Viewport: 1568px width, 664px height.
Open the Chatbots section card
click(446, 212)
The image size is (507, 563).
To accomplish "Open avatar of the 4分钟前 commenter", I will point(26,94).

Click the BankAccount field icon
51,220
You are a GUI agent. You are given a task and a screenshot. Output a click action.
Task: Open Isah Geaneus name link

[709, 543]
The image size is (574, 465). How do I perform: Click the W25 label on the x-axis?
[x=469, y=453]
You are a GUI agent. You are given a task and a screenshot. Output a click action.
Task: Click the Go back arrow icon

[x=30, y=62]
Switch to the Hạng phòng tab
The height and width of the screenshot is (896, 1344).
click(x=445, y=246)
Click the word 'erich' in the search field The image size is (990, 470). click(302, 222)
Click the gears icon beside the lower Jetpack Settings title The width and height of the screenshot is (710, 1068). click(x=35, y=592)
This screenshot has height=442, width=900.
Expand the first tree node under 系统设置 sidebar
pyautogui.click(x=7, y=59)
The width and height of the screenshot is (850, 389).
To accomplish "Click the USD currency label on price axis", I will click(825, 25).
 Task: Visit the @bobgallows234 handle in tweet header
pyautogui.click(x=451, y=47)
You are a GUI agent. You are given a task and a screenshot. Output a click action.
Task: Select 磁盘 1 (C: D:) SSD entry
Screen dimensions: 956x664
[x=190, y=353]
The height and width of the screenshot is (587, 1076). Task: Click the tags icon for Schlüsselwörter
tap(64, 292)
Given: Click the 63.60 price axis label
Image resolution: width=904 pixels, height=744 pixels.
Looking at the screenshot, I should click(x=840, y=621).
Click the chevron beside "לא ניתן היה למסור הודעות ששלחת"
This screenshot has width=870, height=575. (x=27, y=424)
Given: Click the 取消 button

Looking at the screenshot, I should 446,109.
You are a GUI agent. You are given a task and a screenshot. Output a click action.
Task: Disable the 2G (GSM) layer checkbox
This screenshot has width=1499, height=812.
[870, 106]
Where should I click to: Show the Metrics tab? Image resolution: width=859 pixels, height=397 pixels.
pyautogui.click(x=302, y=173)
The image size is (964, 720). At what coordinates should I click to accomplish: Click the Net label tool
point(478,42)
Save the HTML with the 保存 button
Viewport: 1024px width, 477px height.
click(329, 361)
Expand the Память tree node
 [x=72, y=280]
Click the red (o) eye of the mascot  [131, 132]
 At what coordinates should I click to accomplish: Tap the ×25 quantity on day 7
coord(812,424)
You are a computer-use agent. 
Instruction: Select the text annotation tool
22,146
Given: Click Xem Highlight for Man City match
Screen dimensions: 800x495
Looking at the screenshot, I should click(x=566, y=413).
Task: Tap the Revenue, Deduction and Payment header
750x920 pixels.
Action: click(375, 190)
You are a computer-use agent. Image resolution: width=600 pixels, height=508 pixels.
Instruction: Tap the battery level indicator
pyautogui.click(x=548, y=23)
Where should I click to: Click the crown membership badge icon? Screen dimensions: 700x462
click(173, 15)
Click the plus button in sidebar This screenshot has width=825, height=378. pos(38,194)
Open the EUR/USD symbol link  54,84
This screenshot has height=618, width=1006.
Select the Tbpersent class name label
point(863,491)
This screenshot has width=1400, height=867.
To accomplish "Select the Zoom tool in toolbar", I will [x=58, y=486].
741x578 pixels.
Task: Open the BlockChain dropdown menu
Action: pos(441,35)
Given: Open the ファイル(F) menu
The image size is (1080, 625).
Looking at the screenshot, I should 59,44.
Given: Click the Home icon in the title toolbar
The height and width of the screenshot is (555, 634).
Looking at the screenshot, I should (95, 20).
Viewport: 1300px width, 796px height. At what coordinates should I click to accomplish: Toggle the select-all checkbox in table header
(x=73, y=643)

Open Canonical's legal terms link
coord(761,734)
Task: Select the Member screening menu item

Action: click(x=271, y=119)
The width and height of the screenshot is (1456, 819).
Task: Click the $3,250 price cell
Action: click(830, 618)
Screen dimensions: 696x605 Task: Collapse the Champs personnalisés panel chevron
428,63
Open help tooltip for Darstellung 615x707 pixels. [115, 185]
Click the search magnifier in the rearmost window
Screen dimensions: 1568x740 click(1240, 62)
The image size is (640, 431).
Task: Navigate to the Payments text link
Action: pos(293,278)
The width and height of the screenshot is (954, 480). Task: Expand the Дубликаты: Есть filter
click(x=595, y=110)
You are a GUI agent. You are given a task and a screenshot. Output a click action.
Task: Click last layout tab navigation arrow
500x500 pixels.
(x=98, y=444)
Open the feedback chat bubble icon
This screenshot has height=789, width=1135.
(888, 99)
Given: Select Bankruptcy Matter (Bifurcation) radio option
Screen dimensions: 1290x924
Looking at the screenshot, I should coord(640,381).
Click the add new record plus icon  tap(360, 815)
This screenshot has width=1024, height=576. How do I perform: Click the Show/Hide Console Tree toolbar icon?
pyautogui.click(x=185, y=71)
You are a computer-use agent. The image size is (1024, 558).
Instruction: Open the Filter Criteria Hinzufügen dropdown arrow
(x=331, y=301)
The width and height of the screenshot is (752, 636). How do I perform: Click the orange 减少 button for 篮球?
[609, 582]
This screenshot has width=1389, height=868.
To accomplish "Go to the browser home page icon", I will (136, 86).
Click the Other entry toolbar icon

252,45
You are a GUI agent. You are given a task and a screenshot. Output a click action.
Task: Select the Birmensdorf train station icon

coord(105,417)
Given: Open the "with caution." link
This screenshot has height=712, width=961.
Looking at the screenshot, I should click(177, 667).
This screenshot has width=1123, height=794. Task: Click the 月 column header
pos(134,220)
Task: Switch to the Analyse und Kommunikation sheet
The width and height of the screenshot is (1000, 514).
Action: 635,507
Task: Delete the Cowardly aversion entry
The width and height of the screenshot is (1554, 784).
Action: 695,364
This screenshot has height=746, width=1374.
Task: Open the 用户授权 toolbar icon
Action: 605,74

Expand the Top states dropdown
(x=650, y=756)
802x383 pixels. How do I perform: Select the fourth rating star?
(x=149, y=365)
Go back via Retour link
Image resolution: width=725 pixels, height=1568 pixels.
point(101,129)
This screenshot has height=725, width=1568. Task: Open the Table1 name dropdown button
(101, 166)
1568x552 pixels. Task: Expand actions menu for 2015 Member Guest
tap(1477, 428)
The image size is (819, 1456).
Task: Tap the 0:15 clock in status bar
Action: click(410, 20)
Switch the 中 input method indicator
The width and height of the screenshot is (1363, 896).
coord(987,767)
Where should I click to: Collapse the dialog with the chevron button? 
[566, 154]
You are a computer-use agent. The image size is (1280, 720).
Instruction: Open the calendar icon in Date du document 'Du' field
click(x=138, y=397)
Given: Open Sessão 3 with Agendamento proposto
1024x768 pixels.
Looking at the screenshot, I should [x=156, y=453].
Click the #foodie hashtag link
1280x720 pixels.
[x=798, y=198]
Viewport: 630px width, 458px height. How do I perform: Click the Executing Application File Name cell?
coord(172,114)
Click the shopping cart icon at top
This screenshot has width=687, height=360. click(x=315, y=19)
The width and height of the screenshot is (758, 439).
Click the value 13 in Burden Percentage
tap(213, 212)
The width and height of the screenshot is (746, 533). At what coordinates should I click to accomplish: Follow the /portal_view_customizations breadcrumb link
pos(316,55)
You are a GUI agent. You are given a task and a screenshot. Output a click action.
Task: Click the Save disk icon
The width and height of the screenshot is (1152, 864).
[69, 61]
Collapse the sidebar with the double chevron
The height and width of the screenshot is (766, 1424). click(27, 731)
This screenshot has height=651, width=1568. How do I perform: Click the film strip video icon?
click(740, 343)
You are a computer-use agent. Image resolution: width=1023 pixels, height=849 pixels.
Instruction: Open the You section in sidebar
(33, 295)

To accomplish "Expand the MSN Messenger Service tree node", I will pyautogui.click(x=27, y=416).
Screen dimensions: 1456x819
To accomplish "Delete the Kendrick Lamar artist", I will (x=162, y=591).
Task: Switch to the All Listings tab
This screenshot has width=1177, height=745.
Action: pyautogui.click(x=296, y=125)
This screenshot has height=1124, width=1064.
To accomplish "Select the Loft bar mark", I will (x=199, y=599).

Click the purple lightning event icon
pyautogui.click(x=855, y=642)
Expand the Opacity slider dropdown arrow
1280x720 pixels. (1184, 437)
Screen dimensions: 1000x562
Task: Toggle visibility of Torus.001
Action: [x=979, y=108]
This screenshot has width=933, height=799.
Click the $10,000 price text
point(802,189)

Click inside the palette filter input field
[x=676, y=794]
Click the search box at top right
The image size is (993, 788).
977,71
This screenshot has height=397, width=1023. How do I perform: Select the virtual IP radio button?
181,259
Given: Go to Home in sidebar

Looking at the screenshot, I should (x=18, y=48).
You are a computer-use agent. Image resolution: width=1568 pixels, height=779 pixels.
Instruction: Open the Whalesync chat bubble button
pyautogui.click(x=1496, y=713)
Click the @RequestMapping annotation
************
- Activity
Every line from the one containing "This screenshot has width=933, height=799." through the last line of the entries above must be output exactly. Leave the rest out.

- Answer for the task
This screenshot has width=933, height=799.
Click the $10,000 price text
point(802,189)

Click inside the palette filter input field
[x=676, y=794]
Click the search box at top right
The image size is (993, 788).
977,71
This screenshot has height=397, width=1023. How do I perform: Select the virtual IP radio button?
181,259
Given: Go to Home in sidebar

Looking at the screenshot, I should (x=18, y=48).
You are a computer-use agent. Image resolution: width=1568 pixels, height=779 pixels.
Instruction: Open the Whalesync chat bubble button
pyautogui.click(x=1496, y=713)
Click the @RequestMapping annotation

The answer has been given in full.